**Problem details:** Only the lines below from the one containing "You are a computer-use" through the last line should be set down, exactly as written and with no pictures.

**Provided records:**
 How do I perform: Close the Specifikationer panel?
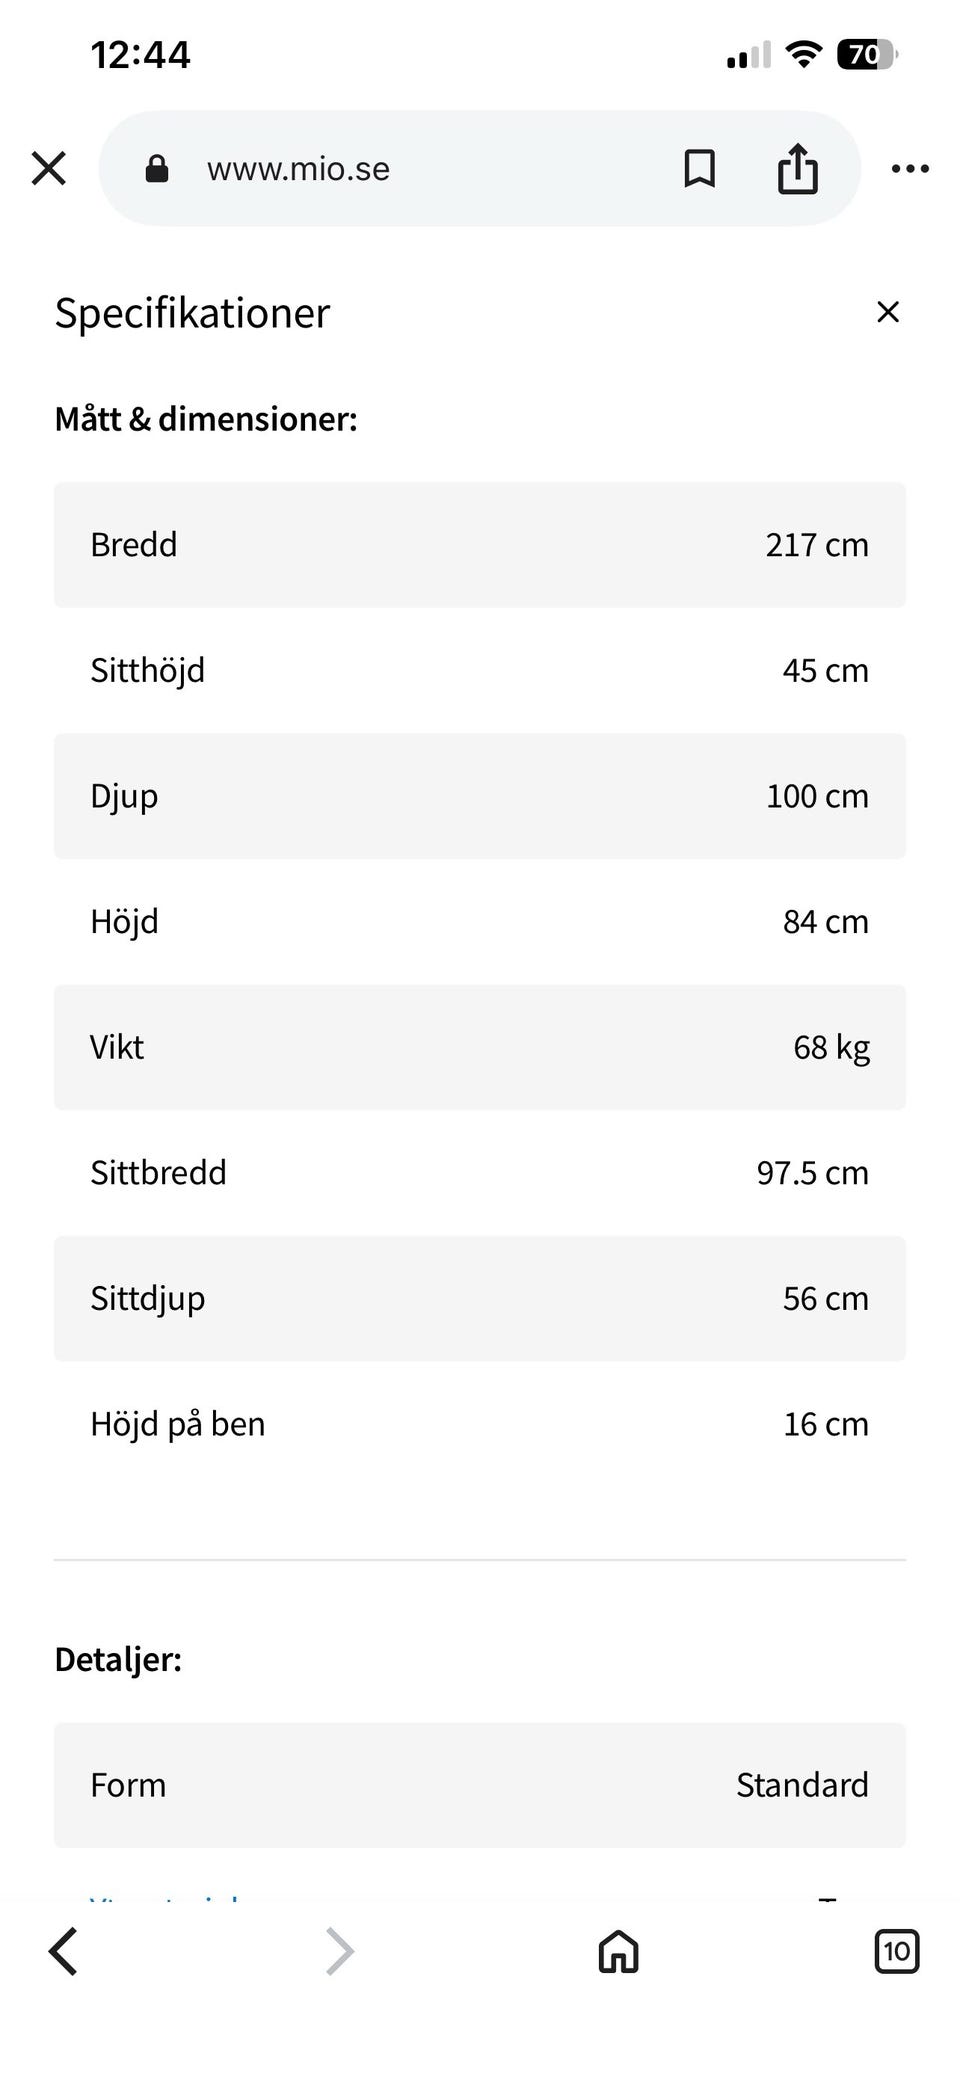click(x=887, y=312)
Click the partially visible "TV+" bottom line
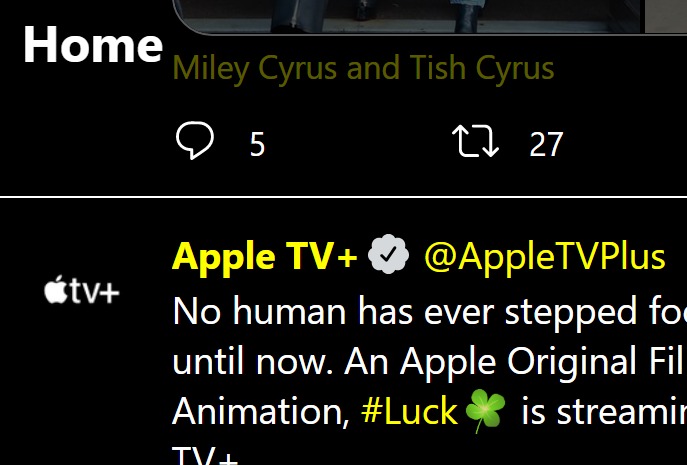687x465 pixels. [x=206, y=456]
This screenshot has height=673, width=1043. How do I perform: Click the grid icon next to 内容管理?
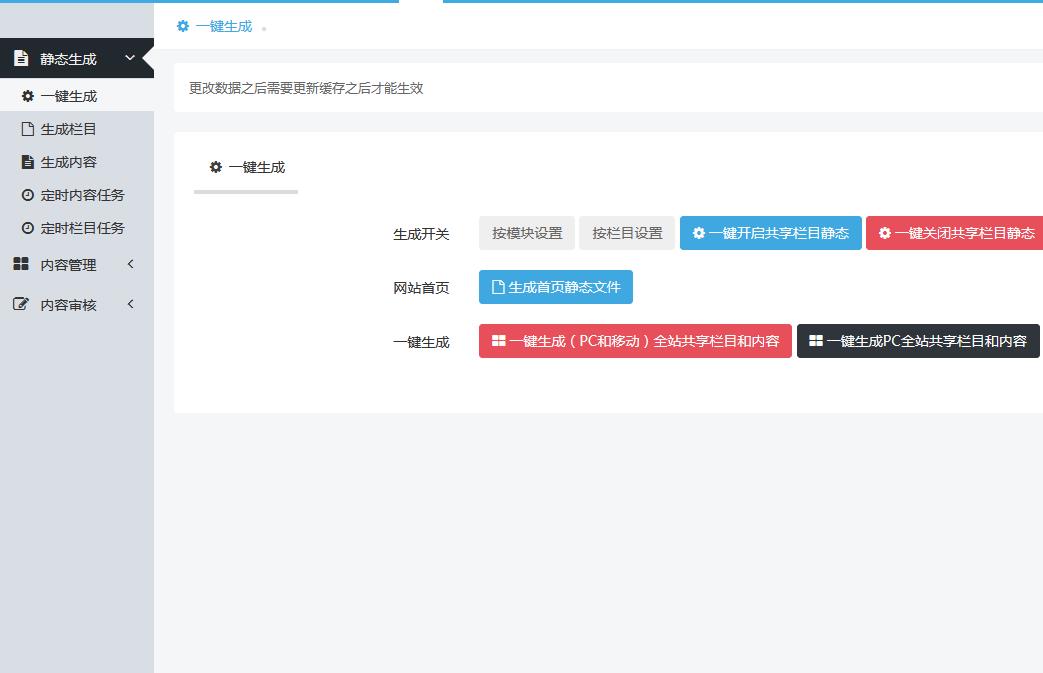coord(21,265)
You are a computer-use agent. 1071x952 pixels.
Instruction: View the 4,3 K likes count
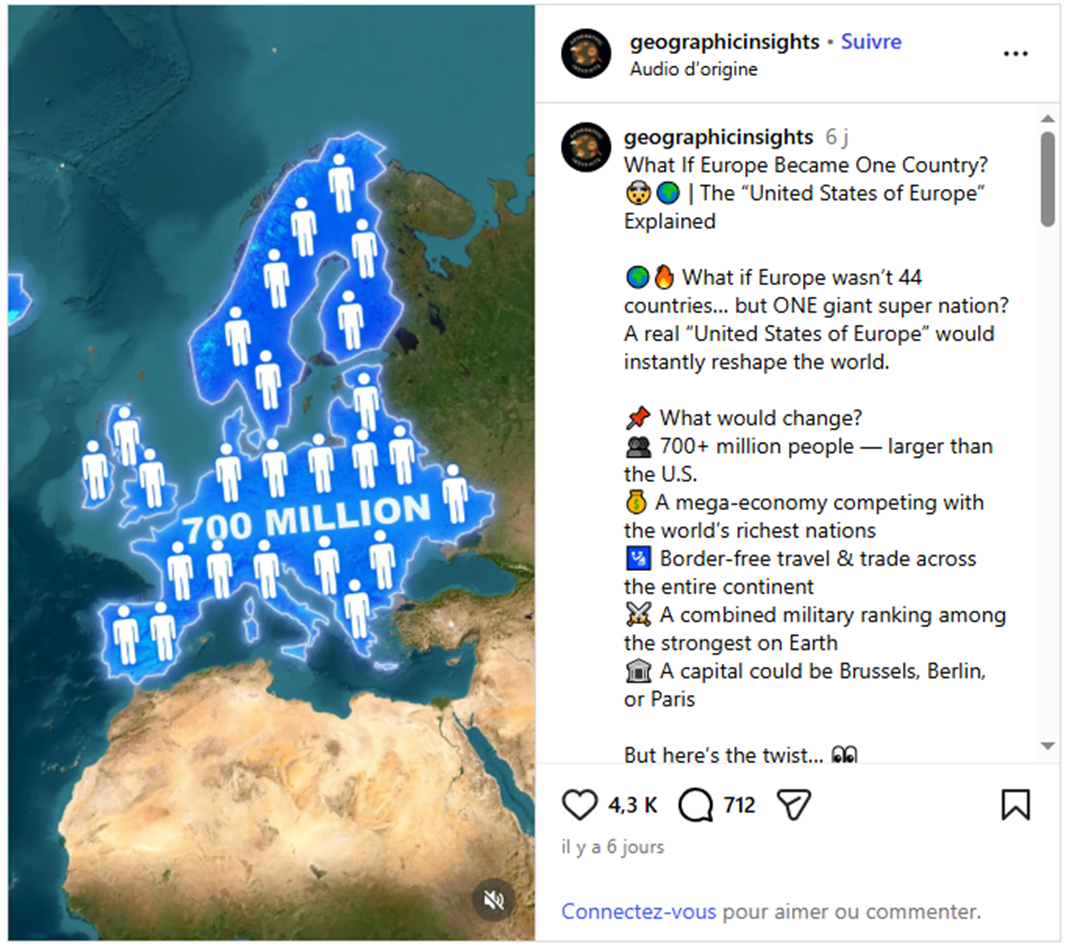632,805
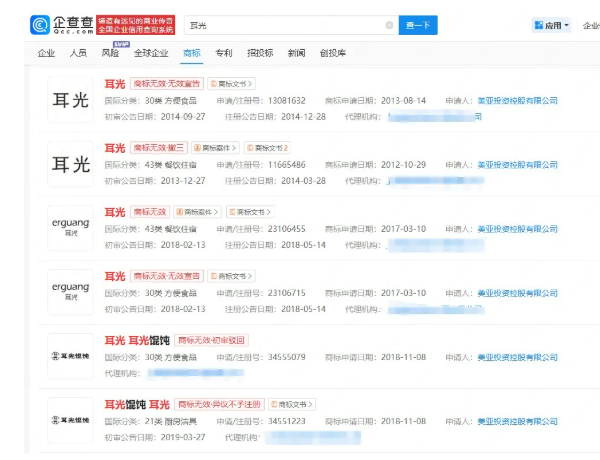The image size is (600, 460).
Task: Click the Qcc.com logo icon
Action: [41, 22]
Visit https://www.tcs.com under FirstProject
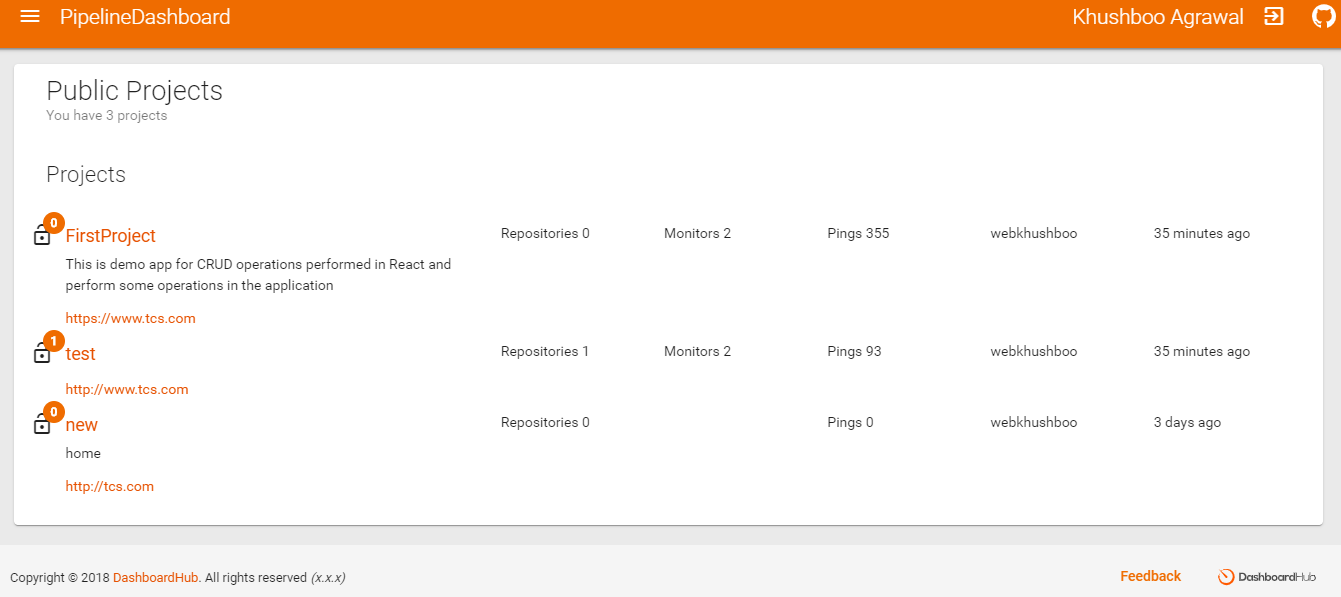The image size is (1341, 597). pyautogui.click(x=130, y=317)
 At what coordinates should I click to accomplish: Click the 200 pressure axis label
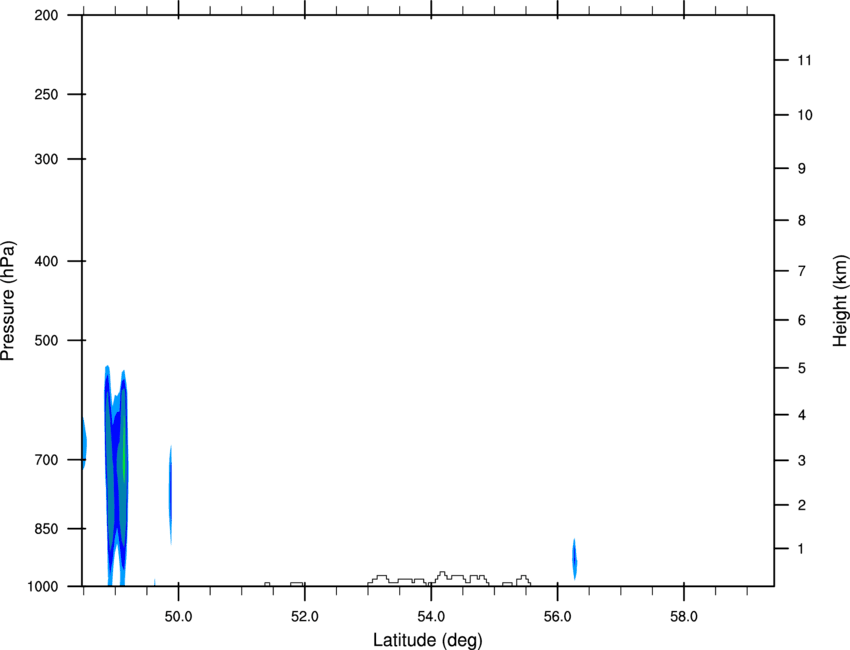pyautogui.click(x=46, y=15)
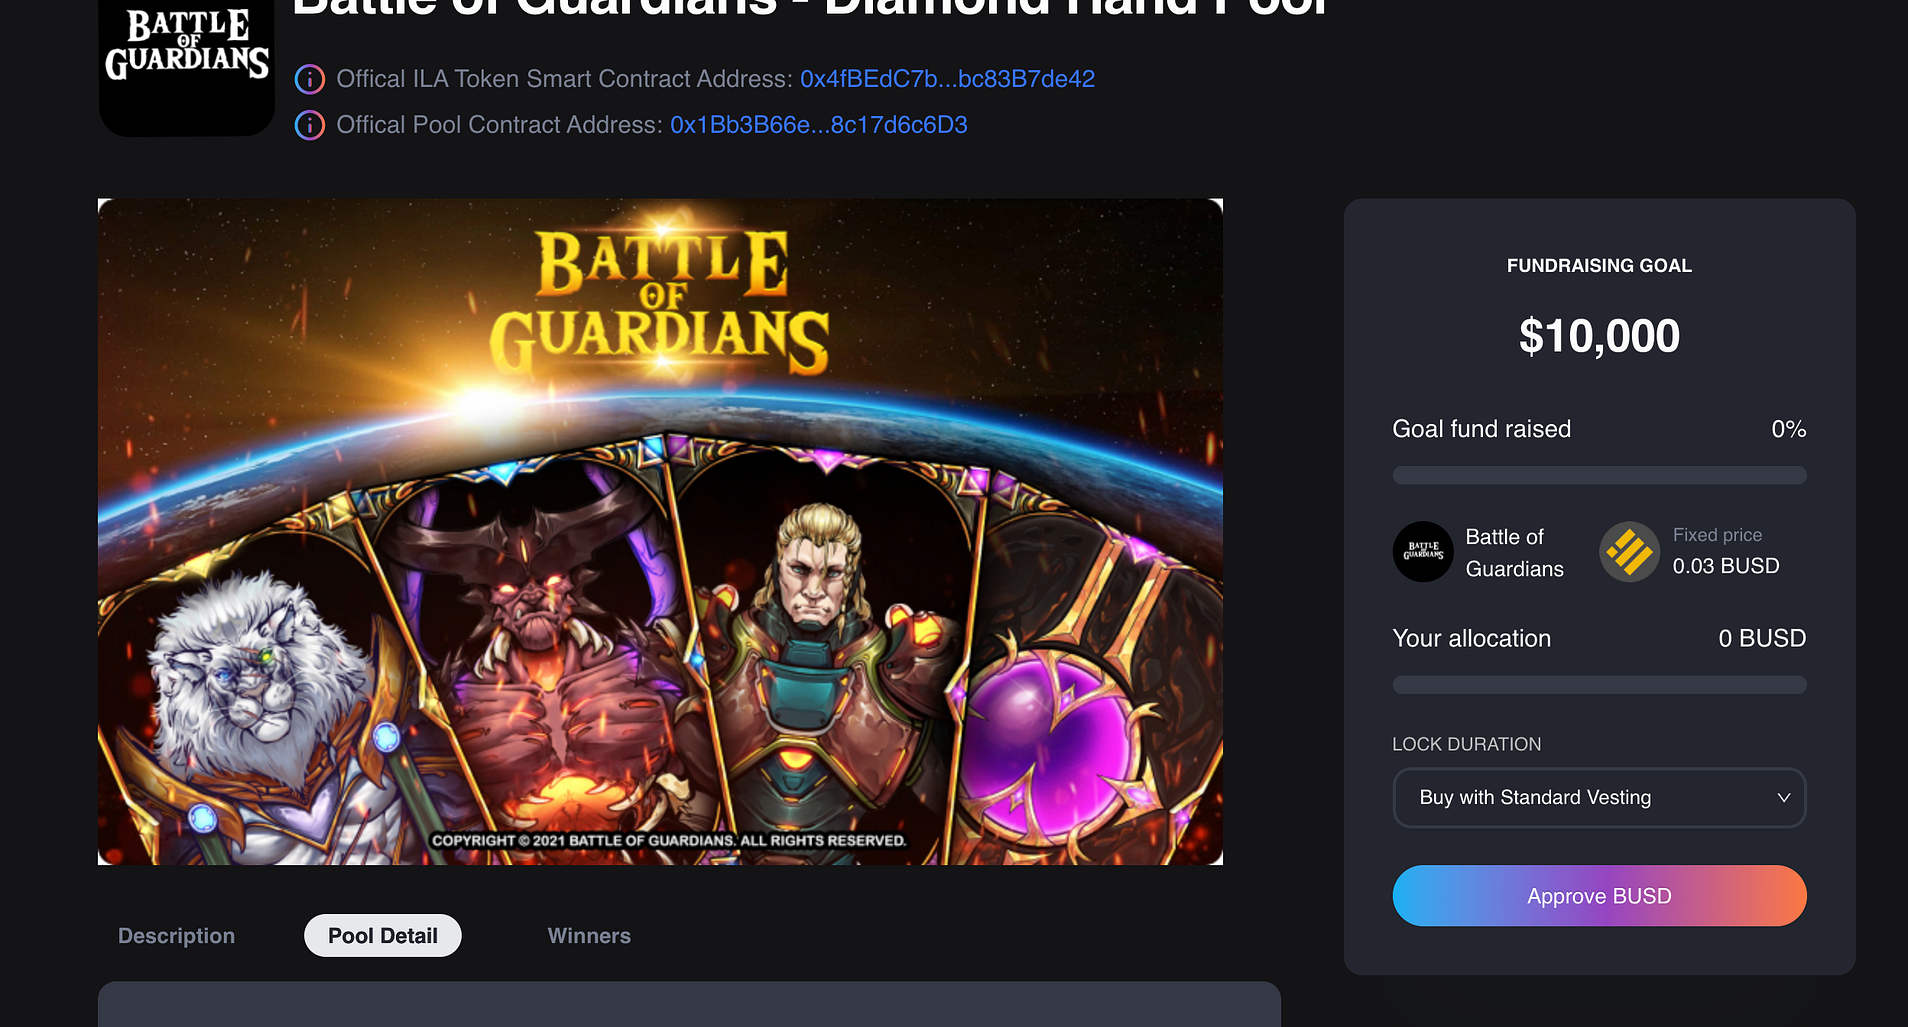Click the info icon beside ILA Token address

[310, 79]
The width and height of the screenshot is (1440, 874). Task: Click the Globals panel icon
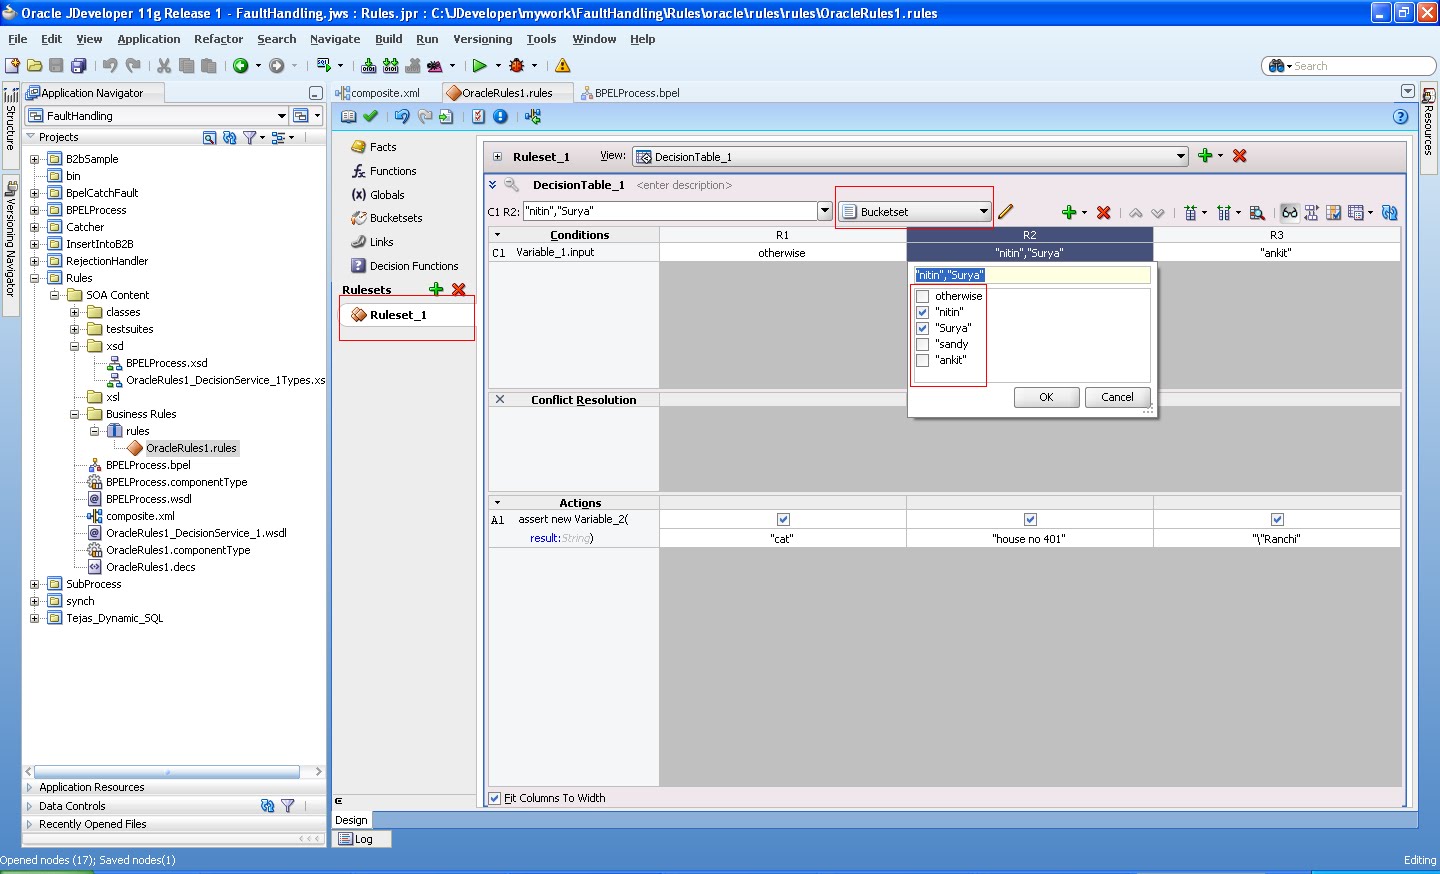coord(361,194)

**Expected answer:**
You are a computer-use agent. 1071x952 pixels.
Instruction: View the 4,3 K likes count
632,805
The image size is (600, 460).
Task: Click the Qcc.com logo icon
Action: [41, 22]
Visit https://www.tcs.com under FirstProject
The image size is (1341, 597). pyautogui.click(x=130, y=317)
 At what coordinates should I click to accomplish: Click the 200 pressure axis label
pyautogui.click(x=46, y=15)
Click the info icon beside ILA Token address

[310, 79]
The width and height of the screenshot is (1440, 874). Task: Click the Globals panel icon
coord(361,194)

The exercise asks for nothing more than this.